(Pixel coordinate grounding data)

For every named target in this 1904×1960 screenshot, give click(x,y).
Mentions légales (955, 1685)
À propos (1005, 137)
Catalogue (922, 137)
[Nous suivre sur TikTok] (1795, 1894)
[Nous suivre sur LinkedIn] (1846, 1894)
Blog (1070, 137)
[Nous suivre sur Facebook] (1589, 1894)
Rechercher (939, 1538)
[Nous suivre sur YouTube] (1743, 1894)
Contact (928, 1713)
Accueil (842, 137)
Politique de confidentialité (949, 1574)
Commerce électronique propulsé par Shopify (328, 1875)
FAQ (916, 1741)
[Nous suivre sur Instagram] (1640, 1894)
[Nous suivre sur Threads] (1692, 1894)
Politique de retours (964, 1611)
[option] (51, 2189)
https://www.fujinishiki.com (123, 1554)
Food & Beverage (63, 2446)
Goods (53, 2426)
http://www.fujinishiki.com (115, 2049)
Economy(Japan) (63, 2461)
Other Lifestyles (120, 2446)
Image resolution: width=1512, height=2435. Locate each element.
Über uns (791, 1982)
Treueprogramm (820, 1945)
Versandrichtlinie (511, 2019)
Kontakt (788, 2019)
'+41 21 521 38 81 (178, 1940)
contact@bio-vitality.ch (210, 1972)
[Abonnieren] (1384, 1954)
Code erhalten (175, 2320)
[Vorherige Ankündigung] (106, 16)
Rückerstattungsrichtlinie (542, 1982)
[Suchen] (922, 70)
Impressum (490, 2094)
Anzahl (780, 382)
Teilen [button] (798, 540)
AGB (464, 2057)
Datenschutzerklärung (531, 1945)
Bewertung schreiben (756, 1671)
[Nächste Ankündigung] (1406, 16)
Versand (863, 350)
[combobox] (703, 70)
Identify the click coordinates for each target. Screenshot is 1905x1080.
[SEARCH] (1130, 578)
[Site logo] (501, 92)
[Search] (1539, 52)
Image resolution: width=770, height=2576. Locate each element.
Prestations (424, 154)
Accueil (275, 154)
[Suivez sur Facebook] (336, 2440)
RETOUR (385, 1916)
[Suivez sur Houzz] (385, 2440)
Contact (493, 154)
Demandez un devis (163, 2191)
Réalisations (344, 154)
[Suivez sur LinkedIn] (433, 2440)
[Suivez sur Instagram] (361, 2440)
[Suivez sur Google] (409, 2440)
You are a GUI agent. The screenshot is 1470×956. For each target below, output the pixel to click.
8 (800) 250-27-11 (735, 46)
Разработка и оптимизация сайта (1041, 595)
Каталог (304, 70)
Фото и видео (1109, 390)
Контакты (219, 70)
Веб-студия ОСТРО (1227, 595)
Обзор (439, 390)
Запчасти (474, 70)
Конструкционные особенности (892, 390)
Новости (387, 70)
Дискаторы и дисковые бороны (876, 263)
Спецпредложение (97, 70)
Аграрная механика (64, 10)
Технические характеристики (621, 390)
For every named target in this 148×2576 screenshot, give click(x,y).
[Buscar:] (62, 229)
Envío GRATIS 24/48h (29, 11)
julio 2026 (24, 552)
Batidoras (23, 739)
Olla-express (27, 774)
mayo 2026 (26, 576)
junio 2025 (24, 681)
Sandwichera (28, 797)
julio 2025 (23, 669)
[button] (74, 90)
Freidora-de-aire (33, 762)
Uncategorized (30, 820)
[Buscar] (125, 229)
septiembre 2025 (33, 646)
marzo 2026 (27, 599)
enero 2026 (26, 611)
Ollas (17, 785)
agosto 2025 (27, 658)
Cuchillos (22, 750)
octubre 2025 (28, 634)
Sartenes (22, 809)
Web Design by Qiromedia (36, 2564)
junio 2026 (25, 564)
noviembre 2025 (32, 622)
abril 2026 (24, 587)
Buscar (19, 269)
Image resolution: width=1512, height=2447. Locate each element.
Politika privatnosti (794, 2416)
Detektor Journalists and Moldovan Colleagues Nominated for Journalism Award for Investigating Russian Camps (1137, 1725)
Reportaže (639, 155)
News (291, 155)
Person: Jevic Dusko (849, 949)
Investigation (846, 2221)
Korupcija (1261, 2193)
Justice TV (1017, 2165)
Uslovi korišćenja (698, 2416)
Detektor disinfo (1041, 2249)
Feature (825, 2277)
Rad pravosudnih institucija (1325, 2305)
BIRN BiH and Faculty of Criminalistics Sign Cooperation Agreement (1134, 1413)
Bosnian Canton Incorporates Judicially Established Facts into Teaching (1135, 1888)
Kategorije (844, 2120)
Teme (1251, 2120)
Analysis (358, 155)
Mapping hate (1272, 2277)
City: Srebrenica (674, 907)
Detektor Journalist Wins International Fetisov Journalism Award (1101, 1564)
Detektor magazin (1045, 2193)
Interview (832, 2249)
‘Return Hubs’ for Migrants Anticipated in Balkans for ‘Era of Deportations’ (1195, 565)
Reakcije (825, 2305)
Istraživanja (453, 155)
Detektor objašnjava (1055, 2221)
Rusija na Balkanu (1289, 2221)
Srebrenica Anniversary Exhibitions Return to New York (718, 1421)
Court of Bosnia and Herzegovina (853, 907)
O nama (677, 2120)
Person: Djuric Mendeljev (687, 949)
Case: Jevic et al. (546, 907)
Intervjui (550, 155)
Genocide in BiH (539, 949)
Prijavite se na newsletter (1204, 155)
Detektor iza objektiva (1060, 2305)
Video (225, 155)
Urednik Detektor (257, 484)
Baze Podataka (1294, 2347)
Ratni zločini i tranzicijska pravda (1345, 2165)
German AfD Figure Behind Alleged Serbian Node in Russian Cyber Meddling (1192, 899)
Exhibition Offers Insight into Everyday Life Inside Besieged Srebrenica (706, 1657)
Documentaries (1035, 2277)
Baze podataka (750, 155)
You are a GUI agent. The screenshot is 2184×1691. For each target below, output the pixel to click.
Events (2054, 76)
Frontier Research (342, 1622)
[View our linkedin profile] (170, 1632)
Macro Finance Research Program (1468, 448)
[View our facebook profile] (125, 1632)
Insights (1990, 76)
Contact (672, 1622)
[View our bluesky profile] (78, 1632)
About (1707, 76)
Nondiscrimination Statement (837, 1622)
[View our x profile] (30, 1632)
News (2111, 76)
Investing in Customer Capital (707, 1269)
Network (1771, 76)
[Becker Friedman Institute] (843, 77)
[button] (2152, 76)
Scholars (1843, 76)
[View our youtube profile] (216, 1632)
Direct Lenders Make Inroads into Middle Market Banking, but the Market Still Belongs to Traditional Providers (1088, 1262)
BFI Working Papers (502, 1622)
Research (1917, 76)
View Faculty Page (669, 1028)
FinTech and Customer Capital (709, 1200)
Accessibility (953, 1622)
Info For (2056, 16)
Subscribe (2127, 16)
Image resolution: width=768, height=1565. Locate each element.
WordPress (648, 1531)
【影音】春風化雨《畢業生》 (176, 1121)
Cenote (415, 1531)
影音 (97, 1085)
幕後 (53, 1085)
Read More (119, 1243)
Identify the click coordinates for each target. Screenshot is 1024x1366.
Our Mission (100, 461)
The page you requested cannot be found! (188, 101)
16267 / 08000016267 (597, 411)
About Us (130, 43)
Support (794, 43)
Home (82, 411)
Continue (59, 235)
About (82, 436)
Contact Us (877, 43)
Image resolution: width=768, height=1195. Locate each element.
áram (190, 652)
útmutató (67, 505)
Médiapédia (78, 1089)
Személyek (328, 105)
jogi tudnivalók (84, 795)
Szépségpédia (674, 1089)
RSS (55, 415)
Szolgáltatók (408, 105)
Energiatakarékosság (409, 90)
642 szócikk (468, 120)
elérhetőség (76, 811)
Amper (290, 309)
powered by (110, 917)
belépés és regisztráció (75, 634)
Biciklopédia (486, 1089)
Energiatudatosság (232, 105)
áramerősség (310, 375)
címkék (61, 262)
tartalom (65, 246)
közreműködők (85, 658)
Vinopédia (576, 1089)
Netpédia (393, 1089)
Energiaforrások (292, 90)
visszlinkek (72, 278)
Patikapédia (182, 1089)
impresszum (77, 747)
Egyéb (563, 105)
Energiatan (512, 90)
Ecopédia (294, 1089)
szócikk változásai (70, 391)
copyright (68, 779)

(Work instruction) Each line from the top of the entries above through the line containing "Запчасти (474, 70)" must be transcribed exactly, and no other line may appear.

(Exercise solution)
For every named target in this 1904×1960 screenshot, give click(x,y).
Mentions légales (955, 1685)
À propos (1005, 137)
Catalogue (922, 137)
[Nous suivre sur TikTok] (1795, 1894)
[Nous suivre sur LinkedIn] (1846, 1894)
Blog (1070, 137)
[Nous suivre sur Facebook] (1589, 1894)
Rechercher (939, 1538)
[Nous suivre sur YouTube] (1743, 1894)
Contact (928, 1713)
Accueil (842, 137)
Politique de confidentialité (949, 1574)
Commerce électronique propulsé par Shopify (328, 1875)
FAQ (916, 1741)
[Nous suivre sur Instagram] (1640, 1894)
[Nous suivre sur Threads] (1692, 1894)
Politique de retours (964, 1611)
[option] (51, 2189)
https://www.fujinishiki.com (123, 1554)
Food & Beverage (63, 2446)
Goods (53, 2426)
http://www.fujinishiki.com (115, 2049)
Economy(Japan) (63, 2461)
Other Lifestyles (120, 2446)
Image resolution: width=1512, height=2435. Locate each element.
Über uns (791, 1982)
Treueprogramm (820, 1945)
Versandrichtlinie (511, 2019)
Kontakt (788, 2019)
'+41 21 521 38 81 (178, 1940)
contact@bio-vitality.ch (210, 1972)
[Abonnieren] (1384, 1954)
Code erhalten (175, 2320)
[Vorherige Ankündigung] (106, 16)
Rückerstattungsrichtlinie (542, 1982)
[Suchen] (922, 70)
Impressum (490, 2094)
Anzahl (780, 382)
Teilen [button] (798, 540)
AGB (464, 2057)
Datenschutzerklärung (531, 1945)
Bewertung schreiben (756, 1671)
[Nächste Ankündigung] (1406, 16)
Versand (863, 350)
[combobox] (703, 70)
Identify the click coordinates for each target. Screenshot is 1905x1080.
[SEARCH] (1130, 578)
[Site logo] (501, 92)
[Search] (1539, 52)
Image resolution: width=770, height=2576. Locate each element.
Prestations (424, 154)
Accueil (275, 154)
[Suivez sur Facebook] (336, 2440)
RETOUR (385, 1916)
[Suivez sur Houzz] (385, 2440)
Contact (493, 154)
Demandez un devis (163, 2191)
Réalisations (344, 154)
[Suivez sur LinkedIn] (433, 2440)
[Suivez sur Instagram] (361, 2440)
[Suivez sur Google] (409, 2440)
You are a GUI agent. The screenshot is 1470×956. For each target below, output the pixel to click.
8 (800) 250-27-11 (735, 46)
Разработка и оптимизация сайта (1041, 595)
Каталог (304, 70)
Фото и видео (1109, 390)
Контакты (219, 70)
Веб-студия ОСТРО (1227, 595)
Обзор (439, 390)
Запчасти (474, 70)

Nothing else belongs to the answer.